**RECORDS FOR PROCESSING**
-- Opening Marker --
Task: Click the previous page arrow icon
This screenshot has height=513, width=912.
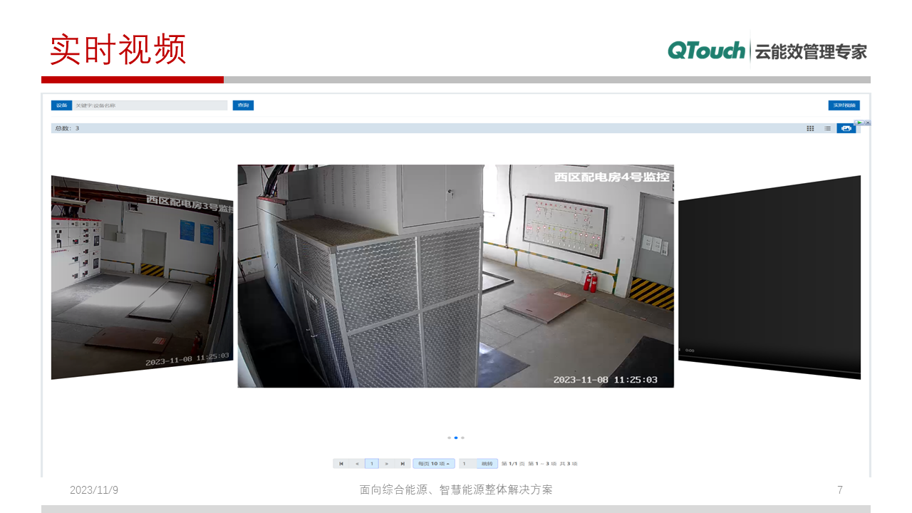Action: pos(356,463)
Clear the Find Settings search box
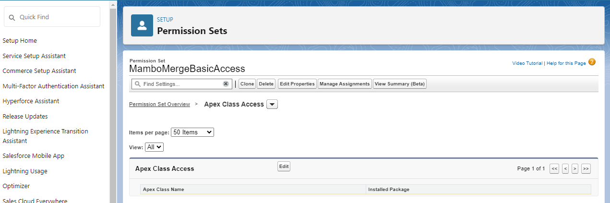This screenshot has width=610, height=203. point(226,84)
-- Closing Marker --
-- Opening Marker --
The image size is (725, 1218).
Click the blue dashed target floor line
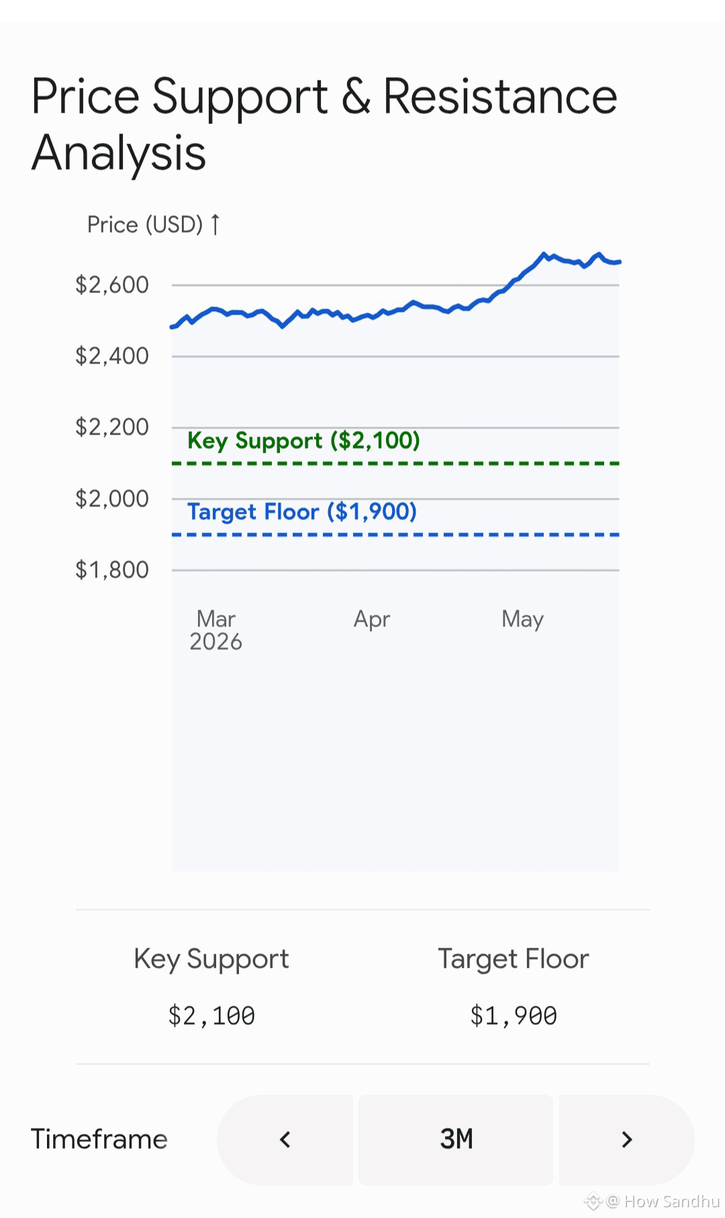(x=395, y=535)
-- Closing Marker --
-- Opening Marker --
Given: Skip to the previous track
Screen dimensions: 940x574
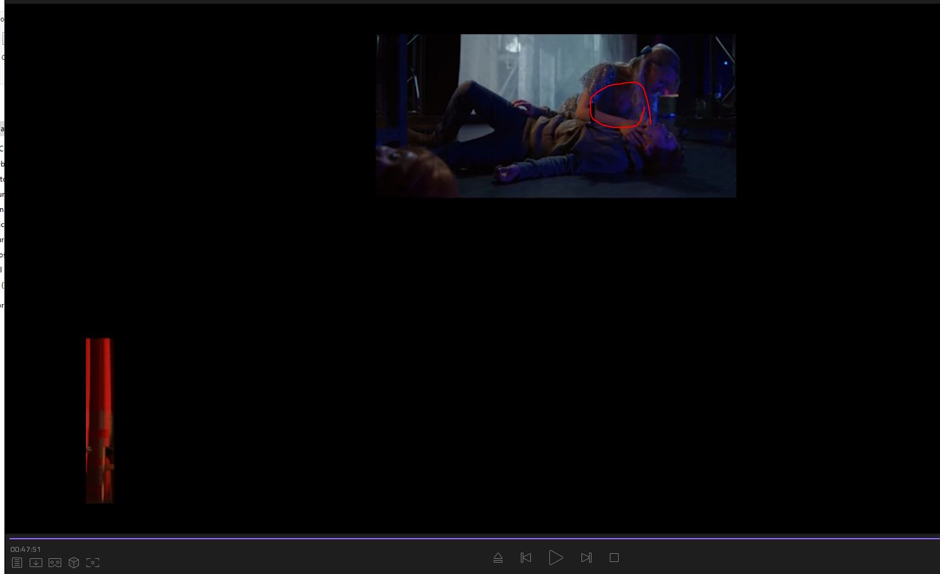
-- Closing Marker --
**ACTION ITEM**
The answer must be every line of the records that holds the string "previous".

**EXERCISE SOLUTION**
Task: Click the previous page arrow icon
Given: Skip to the previous track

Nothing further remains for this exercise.